Though “Dirty Linen” focuses on ordinary people, it also describes the deep historic roots of the area’s sectarianism, which began with the Ulster Plantation of Protestant settlers in the 17th century. Doyle develops the historical context of the violence and discusses the area’s history with an admirable even-handed impartiality, detailing the conflicts that shaped the “Linen Triangle” over the centuries as a prelude to his own coming of age there in the 1960s and ‘70s. A master chronicler, Doyle weaves the area’s history into his own family history so that the historical narrative has an intimate and personal feel.            

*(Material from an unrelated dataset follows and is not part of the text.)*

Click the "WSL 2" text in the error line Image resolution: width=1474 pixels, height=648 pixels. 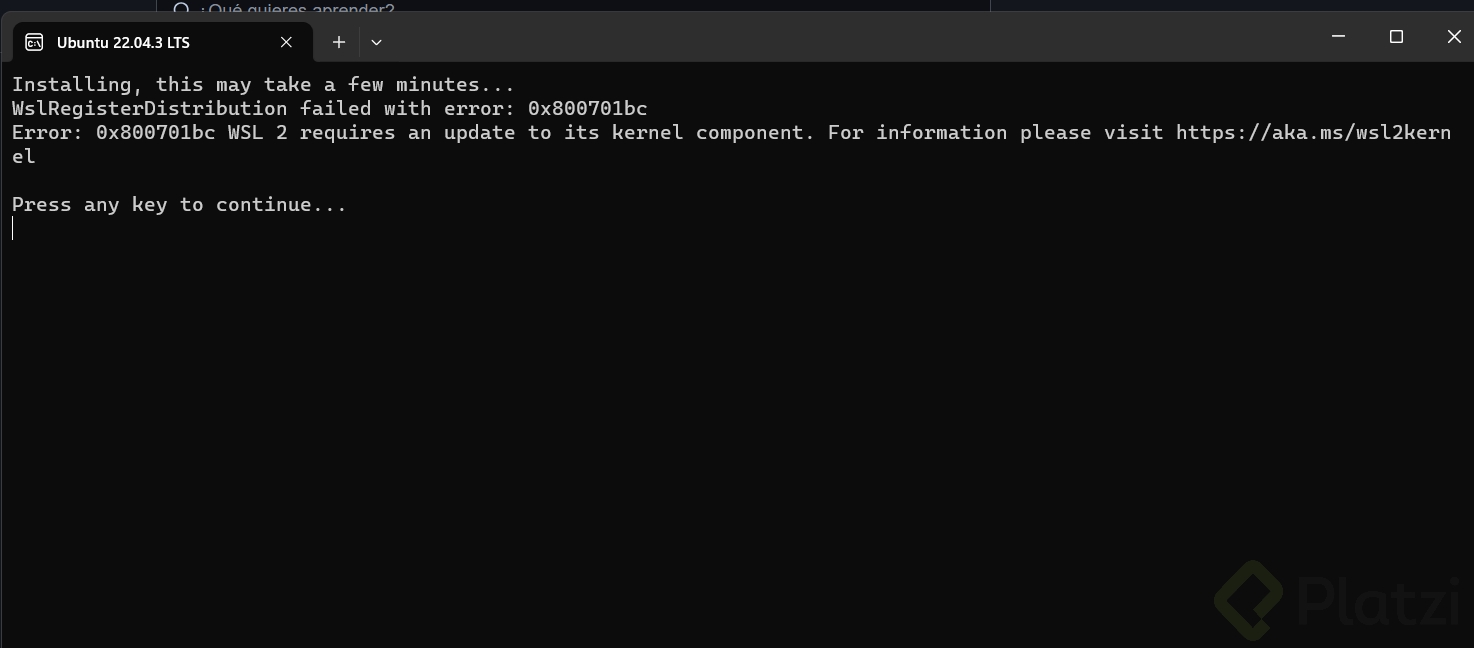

One deeply troubling aspect of the book is that some of the victims’ doorsteps or in their own homes, violating the sense of sanctuary that every home should offer. Doyle explains that it is “desecration of what should be a safe space” Each family tried to cope in its own way. One family abandoned the family farm and headed south, the empty farm standing as a grim testament to the violence that marred the area.  Even the dead emigrated. The two O’Dowd brothers were exhumed and reburied next to their mother in County Meath. What emerges is an image of a haunted landscape, scarred by the two dozen or so murders that occurred in Doyle’s home place.        

Another deeply troubling aspect of the book is the clear picture of collusion that emerges between the RUC, the British Army and Loyalist gunmen. Robin Jackson, known as the Jackal, is tied to many of the murders Doyle chronicles. Jackson was reputed to have been an “untouchable” British Army or RUC Special Branch agent. Doyle alleges that higher ups in the security service protected him when strong evidence linked Jackson to the 1971 murder of trade unionist Patrick Campbell, allowing his murder of Catholics and others to continue for decades.    

 “Dirty Linen” is a powerful story, told in detail with the profound sense of time and place that only a local like Doyle who grew up there during that awful time possesses.